Ces trois histoires soulèvent pour moi une question de fond. Dans ces entreprises que j’ai évoquées et beaucoup d’autres dont les stratégies sont tout aussi critiquables, il faudrait se garder de ne voir à l’œuvre que des requins cyniques et sans scrupules. Ceux-là existent effectivement. Pour moi, cependant, ils sont pour l'essentiel un produit du système. Mais, surtout, on trouve autour d'eux une majorité d’êtres humains semblables aux étudiants de mon ami Gilles van Wijk, qui rêvent d’un monde meilleur, plus équitable, plus beau. Je suis même persuadé que, pour certains d’entre eux, le doute a commencé à ronger leur conviction initiale de participer par leur vie professionnelle à quelque chose de bon. Ce doute est le début du chemin. Alors, je ne demanderai pas ce qu’ils peuvent faire pour avancer. Plutôt, je me demanderai : comment pouvons-nous faire pour les aider à aller plus loin, c’est-à-dire pour nous aider nous-mêmes ?
3 commentaires
Les accueillir avec tendresse et bienveillance, comme le fils prodigue.
La question que peuvent se poser de telles personnes - dont une partie d'entre nous - c'est: "si je sors du système, que fais-je ? Comment vais-je gagner ma vie, payer mes crédits, les études supérieures de mes enfants, etc." Le marché du travail n'est guère encourageant de ce point de vue-là et l'offre de missions dans des entreprises "éthiques" est encore faible. Charles vand der Haegen avait des idées me semble-t-il. Peut-être peut-il nous en parler lui-même ?
Pourquoi sortir du système ? Il n'y a aujourd'hui pas de filet de sécurité en dehors. C'est trop risqué à mon sens. Je pense qu'il est très possible de vivre en dehors et en dedans. La frontière étant juste une vue de l'esprit. Et ce sans perdre en cohérence.

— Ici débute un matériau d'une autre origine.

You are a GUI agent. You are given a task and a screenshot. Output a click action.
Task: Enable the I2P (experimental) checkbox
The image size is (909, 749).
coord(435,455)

Le système n'est pas une bête ou un monstre que l'on ne domine pas. C'est plus notre peur que l'on ne domine pas. ce système, il est au service des hommes. Arrêtons de projeter tout un tas de choses dessus. Il n'est ni bien ni mal. Il est ce qu'on en fait ou ce qu'on le laisse faire. Pas de fatalité, pas d'éternité, pas de constance en la matière.